[Written instruction]:
Continue the article on corruption in Nigeria from where it stops.
*** Extract to read ***
Nigeria has truly evolved. She has gone beyond mere perception, on the issue of corruption. Here, corruption is very real and it is endemic.
To some, the annual figures released by Transparency International (TI) in its global Corruption Perception Index (CPI) only scratch the surface when it comes to Nigeria, and these reporters are wont to agree with the assertion.
Before the current administration of President Muhammadu Buhari came into power, they had an electioneering mantra tagged ‘change’, in a bid to bring change to the governance process in the country.

To give teeth to the change mantra, the President and his team have embarked on a full scale anti-corruption war, which is yielding positive results for the nation, as stolen monies are being recovered, and some looters are being prosecuted in the courts of law.
But that is only a tip of the ice-berg, when it comes to checking an issue which has persistently hindered this nation from reaching its desired level of national development; and the issue goes beyond official response only.

Task for All
To underline the fact that the anti-graft war is a campaign which requires collective efforts, a workshop was organised recently in Abuja by the United Nations Office on Drugs and Crime (UNOC) under the European Union (EU) funded project on Support to anti-corruption in Nigeria.
*** Dataset section ***
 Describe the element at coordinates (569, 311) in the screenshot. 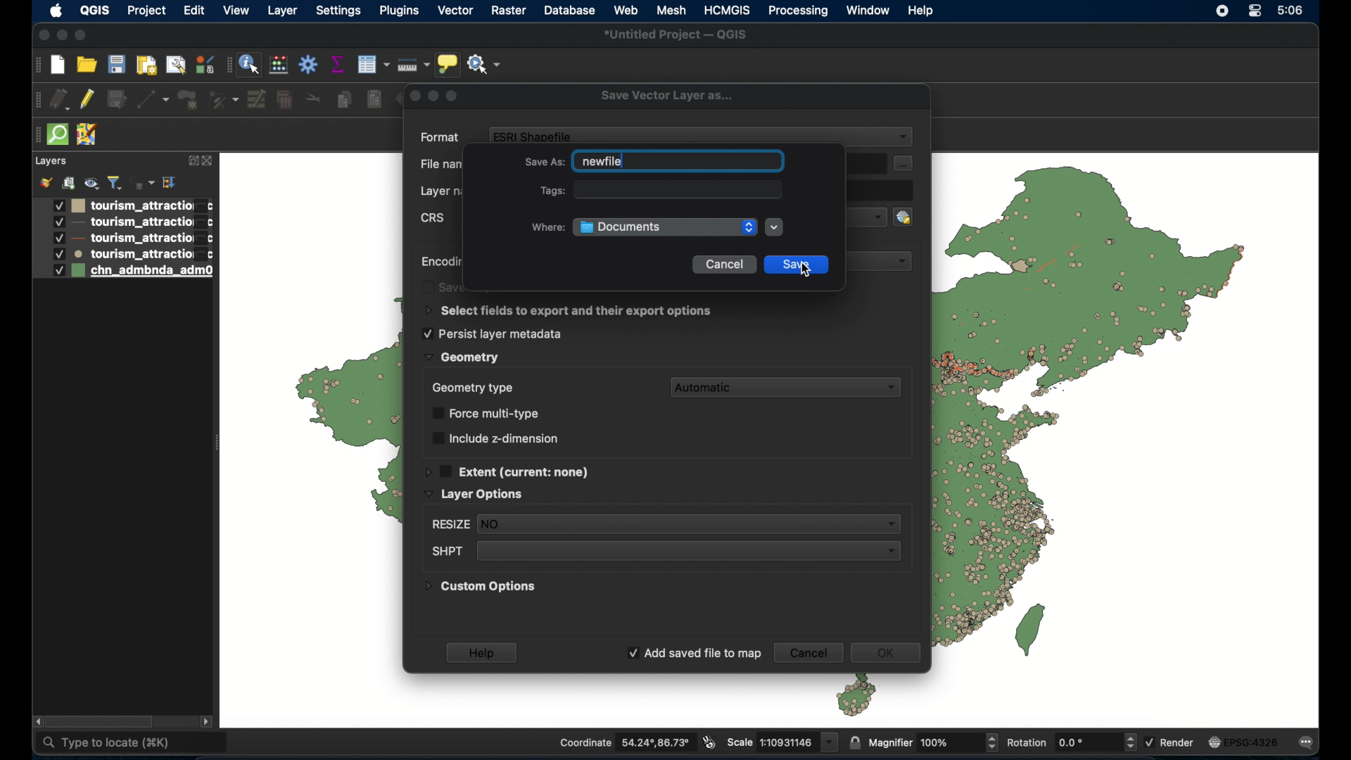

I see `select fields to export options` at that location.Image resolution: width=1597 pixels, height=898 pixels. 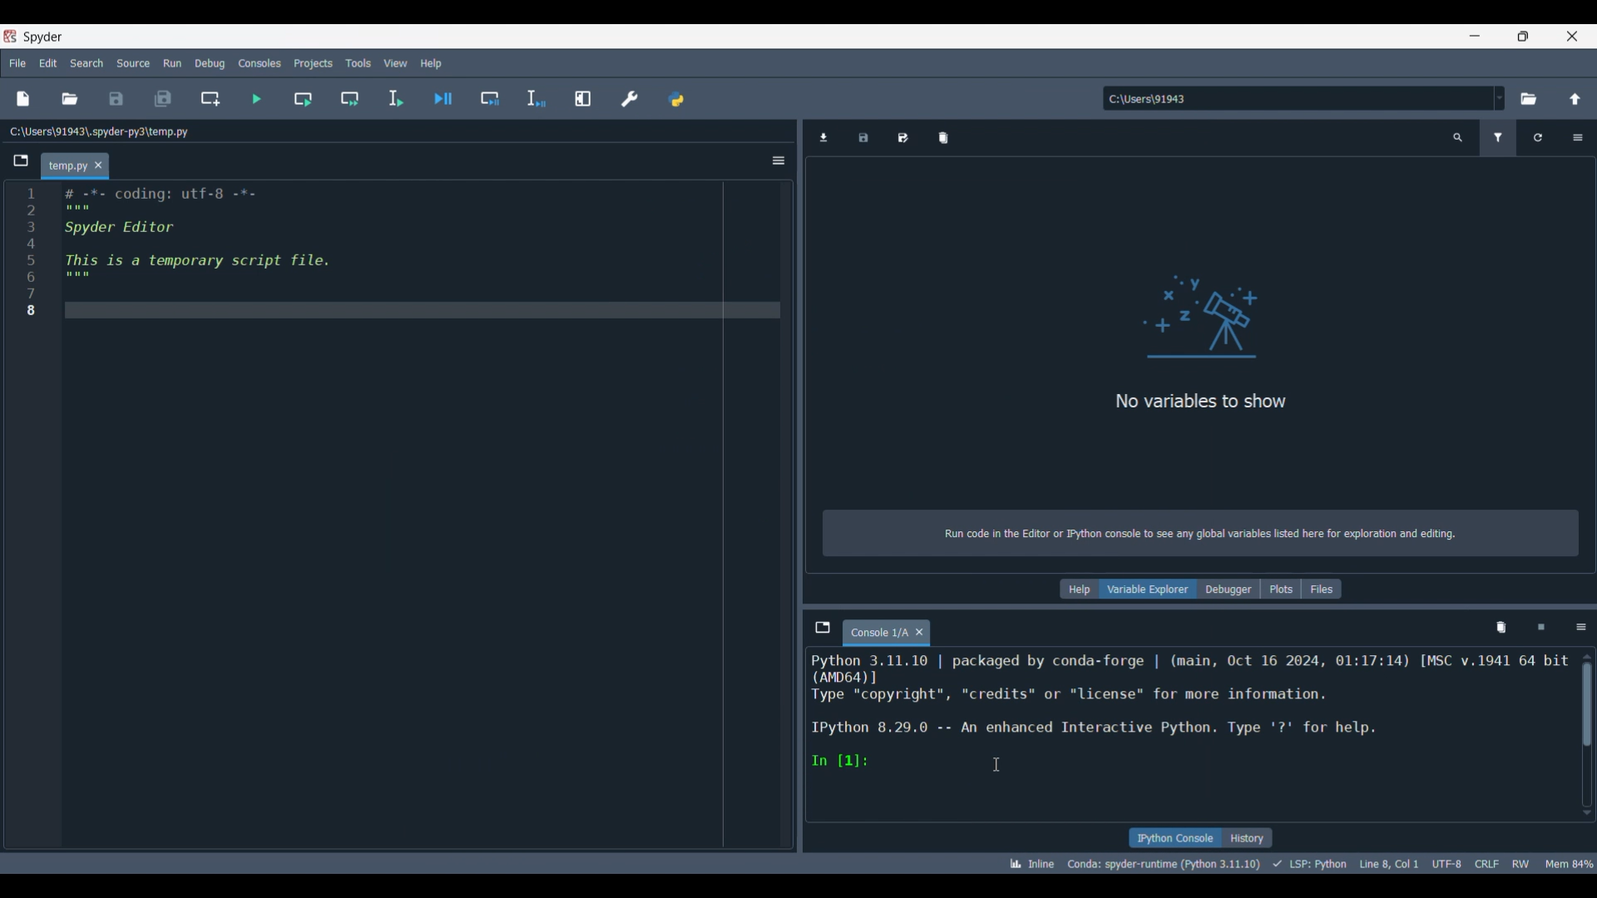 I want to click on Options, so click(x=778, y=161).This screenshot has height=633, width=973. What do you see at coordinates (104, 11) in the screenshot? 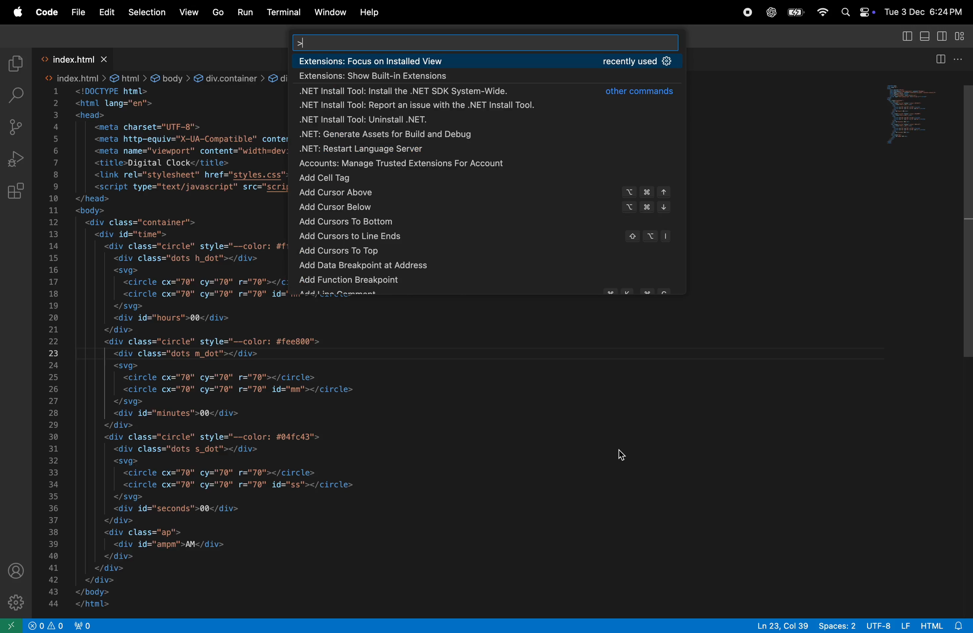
***
[Answer]:
At the well-attended event, the Presidential Advisory Committee on Anti-corruption (PACA) sought collaboration from the Civil Society Organisations (CSO), Anti-Corruption Agencies (ACAs), media and the public to ensure that the war on corruption is tackled holistically.

Speaking at the forum, the Chairman of the occasion and a member of PACA, Prof. Femi Odekunle, said the workshop was aimed at collaborating with CSOs to ensure that they buy into the anti-corruption fight of the present administration appropriately, stressing that it is high time “we get over the attitude of seminar workshops in hotel rooms and take it to the streets for actions.”
He explained that the fight against corruption must involve everyone, especially those stakeholders that are suffering from the direct consequences of the corruption problem and urged the CSOs to get the public involved in the campaign.

Odekunle explained that PACA has been working on sensitising judges, lawyers on prosecution, the ACAs such as Economic and Financial Crimes Commission (EFCC), the Independent Corrupt Practices and Other Related Offences Commission (ICPC) and other relevant bodies on the strategy to follow in the fight against corruption.
The PACA member remarked that if President Buhari was operating in the manner he operated in the 80s, the public would have accused him of autocracy, stating that Buhari is an oasis of integrity in the desert of corrupt elites.

To the Trenches
In his presentation, the Chair of CSO Advisory Committee, Mr. Olanrewaju Suraj, stated that the CSOs have been active in the fight against corruption through rallies and campaigns, while commending their efforts during the 2011 general elections.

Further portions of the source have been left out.